The battery charger and the charging stand according to the present invention include a load impedance changing circuit 62 in which a modulation circuit 61 is connected in parallel with the power receiving coil 51, and a modulation capacitor 63 and a modulation switch 64 are connected in series. And a control circuit 65 for switching the modulation switch 64 of the load impedance changing circuit 62 on and off. The control circuit 65 can switch the modulation switch 64 on and off and transmit the modulation signal to the charging base 10.
In the above circuit configuration, since the modulation capacitor is connected to the output side to change the load impedance of the power receiving coil, the load impedance of the power receiving coil is changed without consuming power by the modulation capacitor. The modulation signal can be transmitted from the battery to the charging stand.

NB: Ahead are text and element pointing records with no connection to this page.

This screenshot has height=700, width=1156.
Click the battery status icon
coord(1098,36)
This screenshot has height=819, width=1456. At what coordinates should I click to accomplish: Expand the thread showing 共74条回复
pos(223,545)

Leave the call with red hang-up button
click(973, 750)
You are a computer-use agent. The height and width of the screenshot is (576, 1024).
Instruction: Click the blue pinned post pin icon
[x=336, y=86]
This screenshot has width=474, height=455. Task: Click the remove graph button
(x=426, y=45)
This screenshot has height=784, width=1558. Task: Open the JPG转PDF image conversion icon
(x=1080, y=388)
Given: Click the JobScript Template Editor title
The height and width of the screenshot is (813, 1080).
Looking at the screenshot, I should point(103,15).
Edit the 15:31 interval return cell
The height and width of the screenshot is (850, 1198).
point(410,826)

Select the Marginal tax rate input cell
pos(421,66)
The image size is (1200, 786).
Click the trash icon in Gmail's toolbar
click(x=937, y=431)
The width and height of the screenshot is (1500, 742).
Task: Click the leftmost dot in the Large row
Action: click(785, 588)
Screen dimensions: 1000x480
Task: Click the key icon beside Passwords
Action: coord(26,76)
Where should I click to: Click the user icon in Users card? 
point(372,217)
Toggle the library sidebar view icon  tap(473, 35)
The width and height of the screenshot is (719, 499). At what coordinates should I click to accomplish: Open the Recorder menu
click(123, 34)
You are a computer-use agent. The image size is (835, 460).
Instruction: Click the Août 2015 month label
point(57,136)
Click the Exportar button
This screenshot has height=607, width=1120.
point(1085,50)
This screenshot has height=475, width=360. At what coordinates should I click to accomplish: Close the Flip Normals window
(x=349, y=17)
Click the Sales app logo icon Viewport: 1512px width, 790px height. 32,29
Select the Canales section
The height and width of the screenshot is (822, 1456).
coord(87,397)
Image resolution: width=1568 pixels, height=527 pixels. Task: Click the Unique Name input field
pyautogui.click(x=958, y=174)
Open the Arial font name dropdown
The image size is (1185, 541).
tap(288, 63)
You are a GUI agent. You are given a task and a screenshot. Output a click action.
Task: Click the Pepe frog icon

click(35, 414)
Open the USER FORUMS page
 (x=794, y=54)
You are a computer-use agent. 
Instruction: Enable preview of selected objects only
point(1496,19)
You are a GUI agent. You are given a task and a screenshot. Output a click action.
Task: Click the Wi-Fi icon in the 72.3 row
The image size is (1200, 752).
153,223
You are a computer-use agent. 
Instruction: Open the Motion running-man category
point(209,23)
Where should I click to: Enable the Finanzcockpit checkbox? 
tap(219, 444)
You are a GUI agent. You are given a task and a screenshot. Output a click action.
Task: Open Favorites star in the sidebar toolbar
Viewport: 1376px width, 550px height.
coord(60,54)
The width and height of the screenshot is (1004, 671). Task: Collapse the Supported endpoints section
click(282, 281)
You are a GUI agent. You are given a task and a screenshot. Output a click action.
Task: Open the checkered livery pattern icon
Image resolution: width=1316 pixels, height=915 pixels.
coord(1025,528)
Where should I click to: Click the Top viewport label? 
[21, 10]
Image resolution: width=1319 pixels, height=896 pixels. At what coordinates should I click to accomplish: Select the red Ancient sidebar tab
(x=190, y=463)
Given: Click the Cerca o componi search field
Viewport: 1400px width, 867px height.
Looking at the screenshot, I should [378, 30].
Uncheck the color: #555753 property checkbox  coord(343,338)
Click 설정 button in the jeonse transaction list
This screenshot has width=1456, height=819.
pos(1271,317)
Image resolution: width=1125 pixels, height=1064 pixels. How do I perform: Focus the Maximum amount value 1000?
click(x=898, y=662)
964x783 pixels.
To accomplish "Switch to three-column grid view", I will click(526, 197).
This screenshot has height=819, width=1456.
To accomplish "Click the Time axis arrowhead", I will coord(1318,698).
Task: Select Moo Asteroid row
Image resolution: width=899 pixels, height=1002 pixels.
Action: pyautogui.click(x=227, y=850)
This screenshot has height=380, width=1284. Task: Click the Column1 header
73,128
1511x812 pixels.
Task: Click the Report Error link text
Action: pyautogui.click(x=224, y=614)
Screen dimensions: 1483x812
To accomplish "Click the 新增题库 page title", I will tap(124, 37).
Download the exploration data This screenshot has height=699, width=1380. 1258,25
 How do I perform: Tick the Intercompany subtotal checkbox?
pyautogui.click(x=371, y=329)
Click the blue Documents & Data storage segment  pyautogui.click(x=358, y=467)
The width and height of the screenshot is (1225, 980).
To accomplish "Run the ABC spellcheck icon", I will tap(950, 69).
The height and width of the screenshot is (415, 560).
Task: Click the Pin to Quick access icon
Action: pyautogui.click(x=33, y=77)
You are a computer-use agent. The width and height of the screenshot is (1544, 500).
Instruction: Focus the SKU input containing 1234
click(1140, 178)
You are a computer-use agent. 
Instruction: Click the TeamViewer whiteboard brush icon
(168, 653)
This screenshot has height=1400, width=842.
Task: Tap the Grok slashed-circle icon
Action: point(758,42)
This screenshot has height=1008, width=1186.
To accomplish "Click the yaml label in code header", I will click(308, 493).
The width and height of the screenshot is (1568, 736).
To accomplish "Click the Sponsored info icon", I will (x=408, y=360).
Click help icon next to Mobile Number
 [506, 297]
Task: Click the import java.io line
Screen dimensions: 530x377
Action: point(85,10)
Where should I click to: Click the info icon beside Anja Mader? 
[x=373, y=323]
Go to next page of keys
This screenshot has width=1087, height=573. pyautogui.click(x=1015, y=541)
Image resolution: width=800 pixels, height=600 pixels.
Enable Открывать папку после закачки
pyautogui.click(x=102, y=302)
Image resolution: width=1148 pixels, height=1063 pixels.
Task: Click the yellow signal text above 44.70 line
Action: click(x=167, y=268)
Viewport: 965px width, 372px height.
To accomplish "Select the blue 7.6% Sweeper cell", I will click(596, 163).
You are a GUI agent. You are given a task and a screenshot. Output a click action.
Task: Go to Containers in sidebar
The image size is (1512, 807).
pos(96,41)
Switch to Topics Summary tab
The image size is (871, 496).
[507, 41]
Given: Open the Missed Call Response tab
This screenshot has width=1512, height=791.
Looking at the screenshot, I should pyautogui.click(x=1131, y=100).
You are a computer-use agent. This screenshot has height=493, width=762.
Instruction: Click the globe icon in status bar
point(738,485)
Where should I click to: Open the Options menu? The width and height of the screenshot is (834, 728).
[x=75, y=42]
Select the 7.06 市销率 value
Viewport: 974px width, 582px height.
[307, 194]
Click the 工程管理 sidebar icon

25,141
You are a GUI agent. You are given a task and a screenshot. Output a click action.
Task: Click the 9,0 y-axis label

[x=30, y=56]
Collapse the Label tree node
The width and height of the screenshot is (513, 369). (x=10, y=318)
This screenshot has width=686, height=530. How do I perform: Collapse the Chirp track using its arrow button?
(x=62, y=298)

The battery charger and the charging stand according to the present invention include a detection circuit 17 in which the charging stand 10 detects a change in the load impedance of the power receiving coil 51 changed by the modulation circuit 61 via the power transmission coil 11 to detect a modulation signal. Can be provided.
According to the above circuit configuration, a change in the load impedance of the power receiving coil that is changed by the modulation circuit can be reliably detected as a modulation signal by the detection circuit of the charging stand via the power transmission coil.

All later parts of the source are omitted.